### Task to complete
Please work out how many lines include the word "Focus" in the entries, and reply with only the count.

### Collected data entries
Segment Open

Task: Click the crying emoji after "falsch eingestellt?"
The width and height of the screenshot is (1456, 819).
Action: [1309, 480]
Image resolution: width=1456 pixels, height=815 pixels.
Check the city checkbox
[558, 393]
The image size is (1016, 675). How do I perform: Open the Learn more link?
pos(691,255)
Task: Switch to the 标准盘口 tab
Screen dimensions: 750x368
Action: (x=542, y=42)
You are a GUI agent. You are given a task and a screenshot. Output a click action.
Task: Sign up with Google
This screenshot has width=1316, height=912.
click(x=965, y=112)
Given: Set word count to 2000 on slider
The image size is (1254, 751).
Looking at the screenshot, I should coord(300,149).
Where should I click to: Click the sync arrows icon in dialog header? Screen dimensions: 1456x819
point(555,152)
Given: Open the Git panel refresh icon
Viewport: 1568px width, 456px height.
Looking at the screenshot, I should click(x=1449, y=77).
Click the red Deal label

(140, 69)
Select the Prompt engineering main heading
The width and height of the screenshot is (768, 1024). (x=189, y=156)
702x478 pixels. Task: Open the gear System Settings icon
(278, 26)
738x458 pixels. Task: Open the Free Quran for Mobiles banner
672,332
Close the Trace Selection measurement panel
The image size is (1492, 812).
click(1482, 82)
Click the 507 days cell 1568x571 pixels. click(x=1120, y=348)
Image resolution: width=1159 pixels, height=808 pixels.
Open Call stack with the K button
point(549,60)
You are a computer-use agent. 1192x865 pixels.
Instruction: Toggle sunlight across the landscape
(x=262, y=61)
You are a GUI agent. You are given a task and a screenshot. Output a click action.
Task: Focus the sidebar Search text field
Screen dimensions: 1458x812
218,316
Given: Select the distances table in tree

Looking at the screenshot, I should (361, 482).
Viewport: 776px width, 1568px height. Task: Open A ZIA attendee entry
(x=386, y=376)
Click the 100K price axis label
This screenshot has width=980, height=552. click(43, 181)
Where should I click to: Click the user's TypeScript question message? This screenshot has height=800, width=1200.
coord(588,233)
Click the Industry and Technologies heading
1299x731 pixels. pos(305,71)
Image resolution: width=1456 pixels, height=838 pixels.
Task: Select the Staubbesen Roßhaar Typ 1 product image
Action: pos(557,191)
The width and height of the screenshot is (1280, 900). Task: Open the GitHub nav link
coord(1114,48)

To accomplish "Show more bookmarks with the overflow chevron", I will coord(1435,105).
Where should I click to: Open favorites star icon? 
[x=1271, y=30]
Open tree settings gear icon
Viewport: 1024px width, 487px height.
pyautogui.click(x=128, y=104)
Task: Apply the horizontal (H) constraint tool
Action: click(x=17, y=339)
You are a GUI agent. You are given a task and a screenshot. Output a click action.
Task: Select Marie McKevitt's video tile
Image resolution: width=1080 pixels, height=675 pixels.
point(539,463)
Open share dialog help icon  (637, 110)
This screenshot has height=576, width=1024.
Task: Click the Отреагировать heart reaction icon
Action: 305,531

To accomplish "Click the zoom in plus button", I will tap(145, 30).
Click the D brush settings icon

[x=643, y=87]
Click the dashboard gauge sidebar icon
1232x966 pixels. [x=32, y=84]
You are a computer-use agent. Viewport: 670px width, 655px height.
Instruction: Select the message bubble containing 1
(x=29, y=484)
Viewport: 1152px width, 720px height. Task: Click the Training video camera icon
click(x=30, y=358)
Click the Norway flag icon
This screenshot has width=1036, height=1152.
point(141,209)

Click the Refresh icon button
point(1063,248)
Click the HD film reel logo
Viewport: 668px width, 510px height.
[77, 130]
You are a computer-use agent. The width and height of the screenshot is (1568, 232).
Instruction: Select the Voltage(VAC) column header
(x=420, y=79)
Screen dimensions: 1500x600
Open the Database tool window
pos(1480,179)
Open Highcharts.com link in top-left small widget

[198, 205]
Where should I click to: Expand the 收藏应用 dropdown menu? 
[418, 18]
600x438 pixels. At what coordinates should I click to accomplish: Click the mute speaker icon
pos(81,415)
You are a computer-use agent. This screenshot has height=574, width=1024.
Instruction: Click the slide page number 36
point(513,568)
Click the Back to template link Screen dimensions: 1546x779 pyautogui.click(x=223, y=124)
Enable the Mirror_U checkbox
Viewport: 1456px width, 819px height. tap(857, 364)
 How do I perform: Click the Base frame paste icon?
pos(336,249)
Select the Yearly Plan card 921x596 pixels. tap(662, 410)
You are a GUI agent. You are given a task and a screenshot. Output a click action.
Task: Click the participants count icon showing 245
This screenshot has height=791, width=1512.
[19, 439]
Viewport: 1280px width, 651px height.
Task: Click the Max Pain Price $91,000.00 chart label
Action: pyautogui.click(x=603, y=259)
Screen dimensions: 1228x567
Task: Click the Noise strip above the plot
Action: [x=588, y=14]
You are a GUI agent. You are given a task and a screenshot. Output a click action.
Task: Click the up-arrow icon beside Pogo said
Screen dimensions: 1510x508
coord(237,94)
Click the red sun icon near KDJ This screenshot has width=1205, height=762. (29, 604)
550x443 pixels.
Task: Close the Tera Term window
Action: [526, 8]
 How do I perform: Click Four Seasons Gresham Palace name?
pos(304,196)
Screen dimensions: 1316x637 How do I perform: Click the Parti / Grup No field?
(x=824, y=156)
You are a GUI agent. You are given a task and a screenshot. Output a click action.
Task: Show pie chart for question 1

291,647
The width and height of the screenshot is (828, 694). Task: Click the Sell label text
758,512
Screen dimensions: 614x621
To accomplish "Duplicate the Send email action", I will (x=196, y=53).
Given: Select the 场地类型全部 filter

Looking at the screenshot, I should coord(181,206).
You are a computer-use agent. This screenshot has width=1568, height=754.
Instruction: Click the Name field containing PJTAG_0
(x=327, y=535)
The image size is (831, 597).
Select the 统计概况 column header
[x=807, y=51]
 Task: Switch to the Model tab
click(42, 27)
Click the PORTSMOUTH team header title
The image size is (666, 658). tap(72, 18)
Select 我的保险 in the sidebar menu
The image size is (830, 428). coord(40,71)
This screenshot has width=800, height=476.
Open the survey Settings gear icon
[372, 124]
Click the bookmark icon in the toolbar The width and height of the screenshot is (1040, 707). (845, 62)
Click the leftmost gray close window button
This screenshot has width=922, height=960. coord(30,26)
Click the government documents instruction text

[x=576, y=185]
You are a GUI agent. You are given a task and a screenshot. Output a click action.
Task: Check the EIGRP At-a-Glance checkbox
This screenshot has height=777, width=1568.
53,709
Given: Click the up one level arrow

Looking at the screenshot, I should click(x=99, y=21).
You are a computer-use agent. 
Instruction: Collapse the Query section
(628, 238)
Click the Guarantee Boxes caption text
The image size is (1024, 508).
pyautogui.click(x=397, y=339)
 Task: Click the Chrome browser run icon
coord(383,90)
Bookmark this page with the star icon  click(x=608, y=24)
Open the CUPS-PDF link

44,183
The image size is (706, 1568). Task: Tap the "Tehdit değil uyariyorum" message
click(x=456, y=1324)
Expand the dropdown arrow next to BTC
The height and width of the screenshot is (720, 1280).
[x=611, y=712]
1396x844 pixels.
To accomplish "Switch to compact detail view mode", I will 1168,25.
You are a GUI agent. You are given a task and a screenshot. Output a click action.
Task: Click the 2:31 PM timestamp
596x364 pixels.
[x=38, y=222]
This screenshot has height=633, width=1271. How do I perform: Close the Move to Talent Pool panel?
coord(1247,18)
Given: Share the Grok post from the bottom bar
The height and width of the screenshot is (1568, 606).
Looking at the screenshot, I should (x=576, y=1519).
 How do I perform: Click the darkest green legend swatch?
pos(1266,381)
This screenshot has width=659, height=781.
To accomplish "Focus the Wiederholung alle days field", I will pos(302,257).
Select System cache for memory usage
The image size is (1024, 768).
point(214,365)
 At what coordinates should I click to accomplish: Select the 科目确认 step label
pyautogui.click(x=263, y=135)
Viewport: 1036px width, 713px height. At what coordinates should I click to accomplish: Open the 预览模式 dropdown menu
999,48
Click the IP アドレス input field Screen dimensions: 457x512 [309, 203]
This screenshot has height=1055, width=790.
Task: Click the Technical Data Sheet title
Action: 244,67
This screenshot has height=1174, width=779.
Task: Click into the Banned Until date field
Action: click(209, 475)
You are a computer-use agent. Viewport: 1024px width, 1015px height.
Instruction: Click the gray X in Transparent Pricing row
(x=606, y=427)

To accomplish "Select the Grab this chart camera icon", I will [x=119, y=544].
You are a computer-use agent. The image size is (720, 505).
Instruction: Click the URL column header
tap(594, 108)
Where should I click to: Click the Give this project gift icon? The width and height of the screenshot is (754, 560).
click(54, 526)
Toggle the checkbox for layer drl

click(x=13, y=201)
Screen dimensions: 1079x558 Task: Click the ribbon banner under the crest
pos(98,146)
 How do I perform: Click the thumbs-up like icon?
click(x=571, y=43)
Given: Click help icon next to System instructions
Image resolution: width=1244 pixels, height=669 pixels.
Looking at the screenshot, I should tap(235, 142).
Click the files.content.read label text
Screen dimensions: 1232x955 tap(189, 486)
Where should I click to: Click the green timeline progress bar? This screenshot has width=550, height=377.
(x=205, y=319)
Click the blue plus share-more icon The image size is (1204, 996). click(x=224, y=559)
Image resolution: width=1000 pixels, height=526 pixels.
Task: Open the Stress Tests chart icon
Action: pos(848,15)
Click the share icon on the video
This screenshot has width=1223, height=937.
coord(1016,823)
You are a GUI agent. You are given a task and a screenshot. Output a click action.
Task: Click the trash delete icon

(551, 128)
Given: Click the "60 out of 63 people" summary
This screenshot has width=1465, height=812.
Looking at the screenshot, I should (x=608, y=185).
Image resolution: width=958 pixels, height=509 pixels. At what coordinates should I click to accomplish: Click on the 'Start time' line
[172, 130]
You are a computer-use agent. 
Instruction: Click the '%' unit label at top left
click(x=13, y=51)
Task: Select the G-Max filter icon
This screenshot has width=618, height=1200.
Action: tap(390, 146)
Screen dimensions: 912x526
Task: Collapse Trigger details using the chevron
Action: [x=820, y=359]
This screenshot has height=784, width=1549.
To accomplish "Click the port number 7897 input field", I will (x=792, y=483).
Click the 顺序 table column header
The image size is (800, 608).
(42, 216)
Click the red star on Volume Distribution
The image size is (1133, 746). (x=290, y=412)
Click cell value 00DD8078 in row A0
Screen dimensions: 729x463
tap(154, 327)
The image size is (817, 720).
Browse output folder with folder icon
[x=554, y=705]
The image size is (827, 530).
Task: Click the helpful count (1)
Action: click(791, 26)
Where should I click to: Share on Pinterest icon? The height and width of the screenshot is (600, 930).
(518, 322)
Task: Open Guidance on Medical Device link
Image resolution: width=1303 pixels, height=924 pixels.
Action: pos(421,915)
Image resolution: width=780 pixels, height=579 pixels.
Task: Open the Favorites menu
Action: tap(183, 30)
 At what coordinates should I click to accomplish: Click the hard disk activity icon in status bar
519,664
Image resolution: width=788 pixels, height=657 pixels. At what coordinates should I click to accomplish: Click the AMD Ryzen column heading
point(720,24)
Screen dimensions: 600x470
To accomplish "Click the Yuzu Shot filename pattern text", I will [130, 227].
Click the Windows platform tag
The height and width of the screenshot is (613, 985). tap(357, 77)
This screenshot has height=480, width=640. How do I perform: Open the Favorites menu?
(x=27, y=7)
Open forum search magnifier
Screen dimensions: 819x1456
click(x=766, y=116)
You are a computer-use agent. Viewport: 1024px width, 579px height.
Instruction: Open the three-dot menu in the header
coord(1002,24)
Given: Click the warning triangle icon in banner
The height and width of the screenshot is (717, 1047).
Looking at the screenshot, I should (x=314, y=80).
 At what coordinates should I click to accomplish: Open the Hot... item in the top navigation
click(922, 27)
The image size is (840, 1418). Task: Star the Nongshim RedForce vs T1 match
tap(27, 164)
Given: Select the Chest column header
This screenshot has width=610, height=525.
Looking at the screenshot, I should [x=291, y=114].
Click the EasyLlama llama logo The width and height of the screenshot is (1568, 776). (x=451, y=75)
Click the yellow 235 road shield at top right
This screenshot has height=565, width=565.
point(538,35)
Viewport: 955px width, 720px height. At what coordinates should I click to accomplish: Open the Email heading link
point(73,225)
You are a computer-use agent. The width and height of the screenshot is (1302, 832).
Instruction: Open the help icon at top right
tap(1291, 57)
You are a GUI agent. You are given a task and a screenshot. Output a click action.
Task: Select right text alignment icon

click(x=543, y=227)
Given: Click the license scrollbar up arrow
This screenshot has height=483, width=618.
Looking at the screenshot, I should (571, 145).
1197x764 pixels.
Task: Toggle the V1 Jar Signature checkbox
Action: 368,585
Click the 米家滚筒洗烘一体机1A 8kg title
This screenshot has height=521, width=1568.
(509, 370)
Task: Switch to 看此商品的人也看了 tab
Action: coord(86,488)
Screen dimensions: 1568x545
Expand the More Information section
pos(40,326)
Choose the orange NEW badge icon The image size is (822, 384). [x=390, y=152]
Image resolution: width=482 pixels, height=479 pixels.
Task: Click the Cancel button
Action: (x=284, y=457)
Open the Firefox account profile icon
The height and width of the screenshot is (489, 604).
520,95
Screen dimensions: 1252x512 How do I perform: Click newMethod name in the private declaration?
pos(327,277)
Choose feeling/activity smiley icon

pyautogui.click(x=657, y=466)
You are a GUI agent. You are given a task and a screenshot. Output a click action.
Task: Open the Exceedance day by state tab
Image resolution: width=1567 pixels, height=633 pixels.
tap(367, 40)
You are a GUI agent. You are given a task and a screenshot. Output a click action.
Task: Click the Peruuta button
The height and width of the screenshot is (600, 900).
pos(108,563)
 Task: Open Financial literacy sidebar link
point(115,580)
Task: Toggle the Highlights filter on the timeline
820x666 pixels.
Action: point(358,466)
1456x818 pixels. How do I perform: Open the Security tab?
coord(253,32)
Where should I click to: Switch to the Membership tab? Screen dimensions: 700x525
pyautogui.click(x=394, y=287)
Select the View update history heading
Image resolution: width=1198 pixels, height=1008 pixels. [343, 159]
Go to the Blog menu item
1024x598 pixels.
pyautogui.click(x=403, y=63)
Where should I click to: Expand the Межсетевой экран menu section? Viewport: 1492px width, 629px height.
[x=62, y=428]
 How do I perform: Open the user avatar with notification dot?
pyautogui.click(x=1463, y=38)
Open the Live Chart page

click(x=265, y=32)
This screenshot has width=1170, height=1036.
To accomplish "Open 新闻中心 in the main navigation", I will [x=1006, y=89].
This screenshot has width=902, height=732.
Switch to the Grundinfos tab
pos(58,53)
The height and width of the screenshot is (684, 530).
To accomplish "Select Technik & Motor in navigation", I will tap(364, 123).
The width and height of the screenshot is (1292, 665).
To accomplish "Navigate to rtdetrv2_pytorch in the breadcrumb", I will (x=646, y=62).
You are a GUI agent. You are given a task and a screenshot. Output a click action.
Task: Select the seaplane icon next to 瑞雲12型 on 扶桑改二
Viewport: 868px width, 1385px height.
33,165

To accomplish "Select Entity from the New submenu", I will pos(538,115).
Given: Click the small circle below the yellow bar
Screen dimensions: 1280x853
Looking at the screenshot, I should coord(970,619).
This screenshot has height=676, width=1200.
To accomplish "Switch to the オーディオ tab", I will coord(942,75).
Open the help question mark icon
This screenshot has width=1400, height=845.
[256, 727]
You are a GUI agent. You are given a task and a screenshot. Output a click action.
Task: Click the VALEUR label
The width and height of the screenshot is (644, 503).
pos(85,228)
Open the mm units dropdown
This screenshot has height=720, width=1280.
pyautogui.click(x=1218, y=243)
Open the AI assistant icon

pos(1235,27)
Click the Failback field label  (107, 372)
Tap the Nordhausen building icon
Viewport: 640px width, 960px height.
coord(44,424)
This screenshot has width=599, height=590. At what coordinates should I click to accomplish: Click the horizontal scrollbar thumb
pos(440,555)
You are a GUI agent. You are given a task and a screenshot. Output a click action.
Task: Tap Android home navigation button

Segment Closed

### Written answer
2